From Chet: Is it just me or does Linda Tripp look like a man in drag? Net: No. You do too. That chick is butt-ugly! My theory is that she’s just jealous because Bill wouldn’t give her a hug on national television. Net: Makes you wonder what she wouldn’t give him.
But besides that, so what if he really was jamming Monica Lewinsky? I really don’t give a rat’s ass. Net: Don’t give the president any ideas.And how about all those Republicans? When the puritan Jimmy Carter was in office Net: Wait a minute. Jimmy Carter was no puritan. See Playboy, July 1976, they complained because the economy sucked and some pain-in-the-ass in the Middle East was jerking our chain. By contrast Net: Today the economy’s great and a different pain-in-the-ass in the Middle East is jerking our chain, under Clinton the deficit has been erased, there’s practically no unemployment, and we’re getting ready to vaporize Saddam. Net: Exactly. And still the Republicans whine because Bill likes to “get some lovin'” (allegedly). If that’s the cost of prosperity then the President can star in his own porno movie for all I care. Net: Wait until the subpoenas start rooting out the info.SMOKE SIGNALS
From A Supportive Non-Smoker: It seems pretty clear here that the Marlboro Camel needs to relax a little bit. I myself am not a smoker. I’ve tried it, I didn’t like it, I made the choice to not smoke. Net: Good. You still might get to be president. In my four years of entering and exiting University buildings, the momentary whiff of smoke has never bothered me.
The aroma of cigarettes on someone is far less offensive than that of a person drenched in cheap perfume or cologne. Net: We’d rather smell like a thousand chimneys than a single Michael Jordan jock strap. I think a lot people would agree with me. Besides, I think we can all learn from the interesting sub-culture that is campus smokers.
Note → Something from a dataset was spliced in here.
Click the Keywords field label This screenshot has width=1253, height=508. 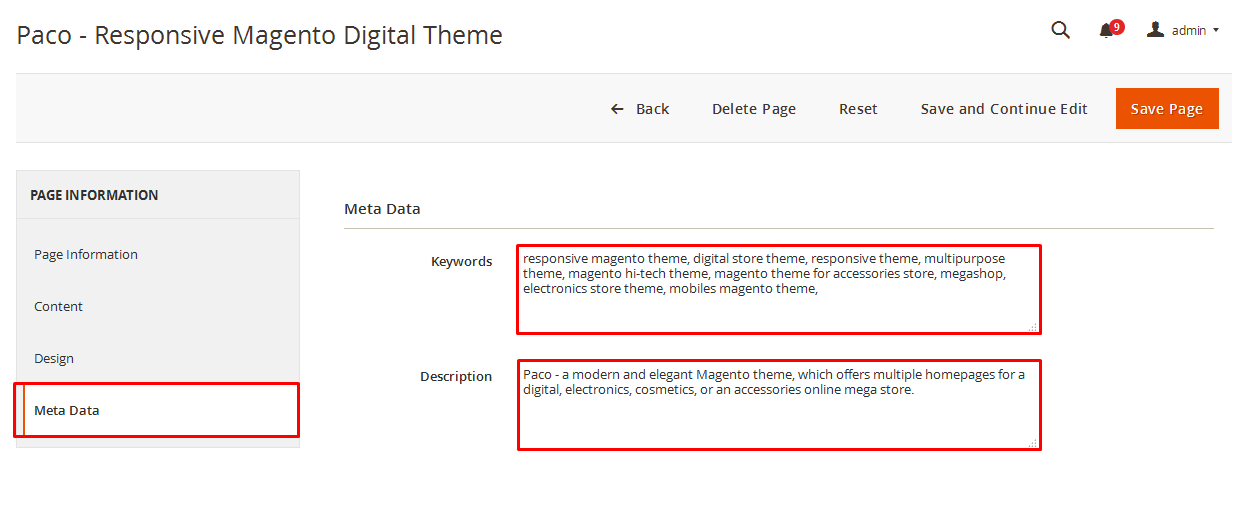click(x=461, y=262)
Net: You could say the same thing about the Branch Davidians, and look what happened to them. In a world where you can get shot for asking someone for the time, a smoker can bum a smoke from a fellow butt-head who is usually more than happy to accommodate them Net: Misery loves company and provide fire to complete the process. This lack of selfishness impresses me every time I see it. Net: Smoker 1 — “Hey! I want to die!” Smoker 2 — “Cool — here’s some help!” Additionally, I think we have to admire the persistence and dedication it takes to be a true smoker. Net: Or an ax murderer, for that matter. On a day when every school in Minnesota (except the U) is closed because of record wind chills, one can still pass by a small group of people huddled together for warmth, outside Willey Hall, getting their daily dose of nicotine into their frozen lungs.
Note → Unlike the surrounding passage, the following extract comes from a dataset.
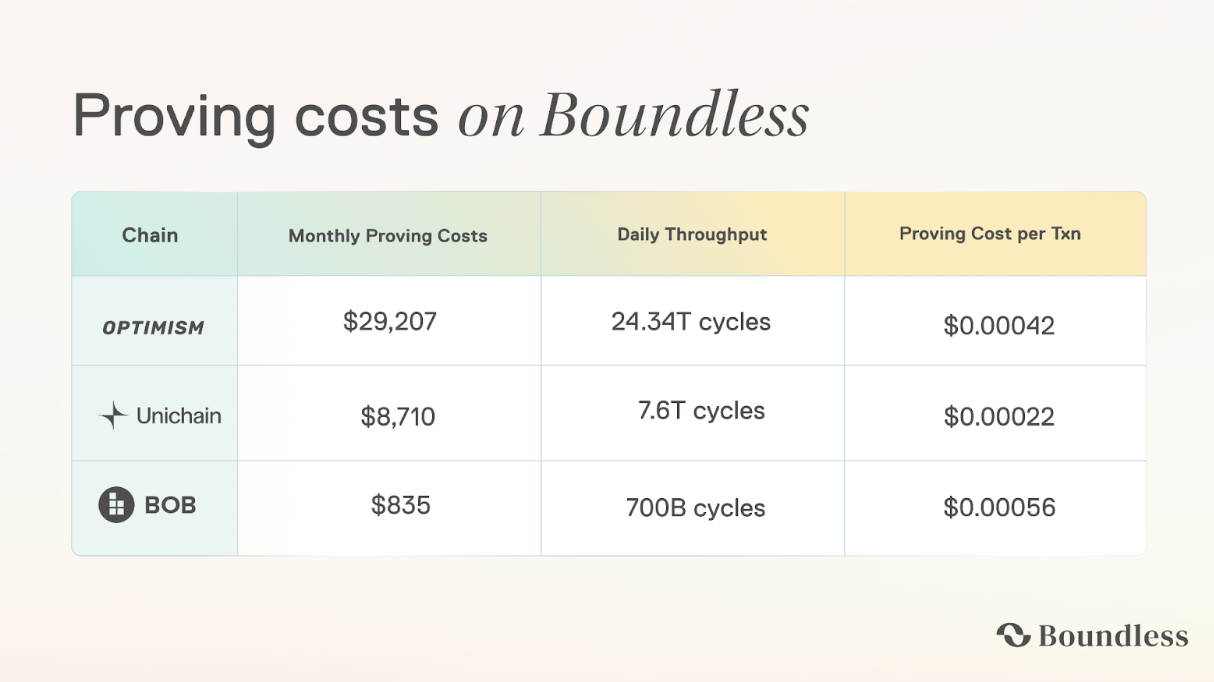Click the "Proving costs on Boundless" title

coord(440,117)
Personally, I’ve never loved anything enough to stand outside and let my flesh freeze solid. Net: You’ve obviously never danced with Mr. Brownstone. Addiction? Maybe. But still impressive. So, I say, smoke on, and don’t let the Department of Health get you down — they just don’t understand.
FEEL THE REAL POWER
From Princess of Power: What a bizarre day. I wake up, and first, class is canceled, then I read Network and there’s someone pretending to be me! Net: Happens to us all the time. It would maybe make sense if, say, there were two of us (still annoying). However, she/he said ‘off my soapbox (for now).’ That would obviously make people believe it was me, since I was spouting off the other day.
Weird. Lo que sea. Net: Y hasta luego. Pero, comprenda que tu nombre no es tu possesion solo (oye … no tenemos acentos para las letras). Tenga una buena dia, y ve para princesas falsas!